Les artistes ont fini par rencontrer physiquement Julian Assange. Ils ont reproduit à l’échelle 1 le bureau qu’il occupe à l’ambassade depuis quatre ans. Une réplique faite de mémoire, les photos étant interdites, comme un leak dans l’espace physique.

Chelsea Manning

C’est avec la mise en ligne de la vidéo Collateral Murder, un raid aérien américain sur Bagdad montrant des civils, et notamment deux correspondants de l’agence Reuters, tués en pleine rue par des hélicoptères, que WikiLeaks acquiert en 2010 une audience mondiale. Les enregistrements vidéo classés ont été transmis par Chelsea Manning (alors Bradley), officier américain et analyste du renseignement, basé en Irak. En 2012, elle fut accusée d’espionnage par la cour martiale et lourdement condamnée à 35 ans de réclusion dans une prison militaire.

De 2011 à 2013, l’« artiviste » américain Clark Stoeckley a dessiné le procès de Chelsea Manning et en a fait un livre qui retranscrit les débats afin de rendre publique la procédure très secrète et de sensibiliser le public à sa cause.

En avril 2015, Chelsea Manning a publié son premier tweet de la prison militaire de Fort Leavenworth au Kansas, où elle est emprisonnée. Bien qu’on lui refuse l’accès à Internet, elle a pu tweeter régulièrement par l’intermédiaire de son avocat. Avec Chelsea’s Wall, !Mediengruppe Bitnik amplifie la voix de Manning en projetant sur les façades ses tweets qui parlent du sort des lanceurs d’alerte, de la vie en prison et de ses transformations physiques pour devenir une femme. « Hors des flux tumultueux et incessants des médias sociaux, ses tweets peuvent être lus pour ceux qu’ils sont : une pensée politique, une explosion d’émotions, un appel à l’action et une invitation à ne jamais se rendre » écrivent les artistes de !Mediengruppe Bitnik.


The United States VS. PVT. Chelsea Manning de Clark Stoeckley (2014)

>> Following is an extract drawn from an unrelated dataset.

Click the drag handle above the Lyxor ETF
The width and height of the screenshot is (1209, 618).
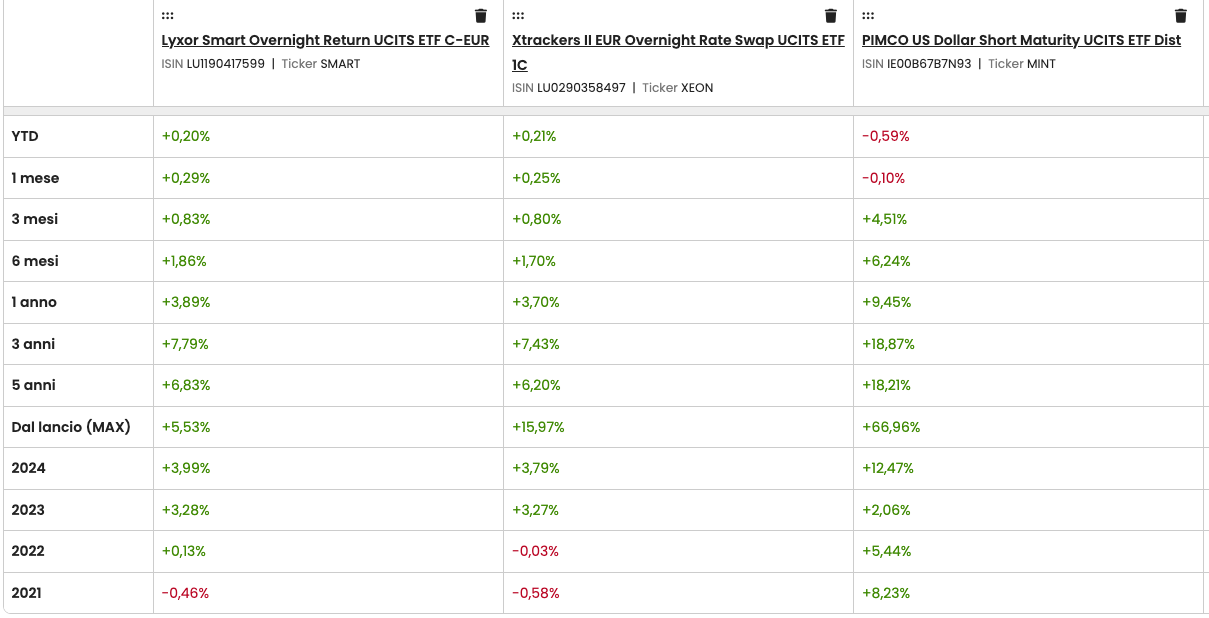[x=167, y=15]
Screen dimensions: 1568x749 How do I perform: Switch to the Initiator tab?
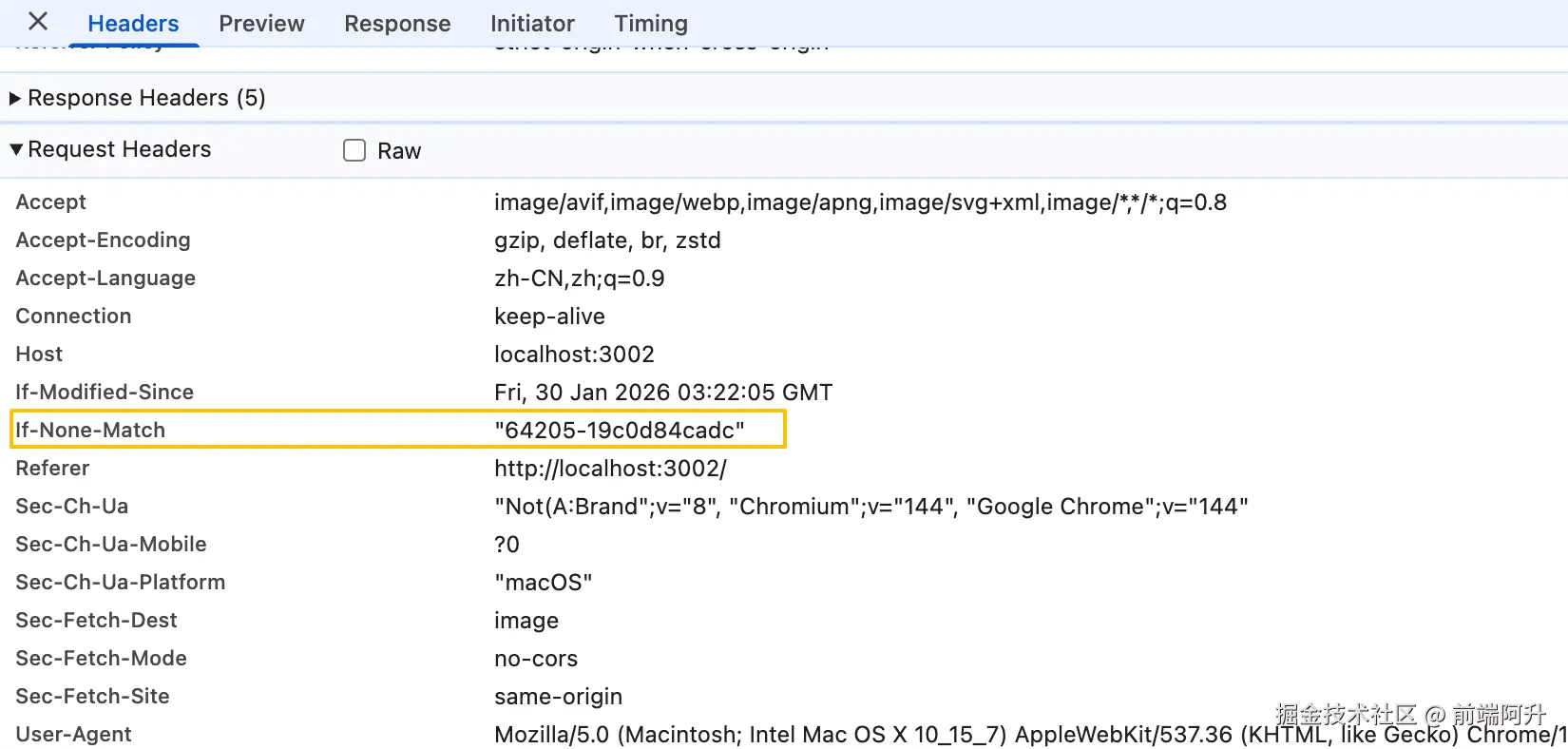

Les archives de la performance Chelsea’s Wall de !Mediengruppe Bitnik, produite par The Influencers dans le cadre de Masters & Servers project

Edward Snowden

Informaticien employé par un sous-traitant de la NSA, Edward Snowden a copié et fait diffuser des centaines de milliers de documents classés de l’agence de renseignement américaine, révélant les détails de plusieurs programmes de surveillance de masse américains (PRISM ou Xkeyscore) et britanniques (Tempora, Optic nerve…). Le lanceur d’alerte a trouvé refuge en Russie.

À l’automne 2015, le collectif basé à Berlin Peng ! Collective lançait Intelexit, le premier programme de soutien à destination de la communauté du renseignement. L’objectif de cette campagne sarcastique : inciter les espions à quitter leur travail et à devenir à leur tour lanceurs d’alerte. Ils ont ainsi placé des panneaux publicitaires devant les quartiers généraux des services secrets aux États-Unis, en Allemagne et en Grande-Bretagne, encourageant les employés à démissionner et ont également largué des milliers de tracts depuis un petit drone survolant un important centre de la NSA installé à Darmstadt, au sud de Francfort. On pouvait lire des slogans tels que « écoutez votre coeur, pas les conversations téléphoniques privées », « quittez l’espionnage »…

Ils ont également mis en place un dispositif intitulé Call-A-Spy pour converser avec les agents des services secrets « afin d’apprendre à mieux connaître les personnes qui nous surveillent ».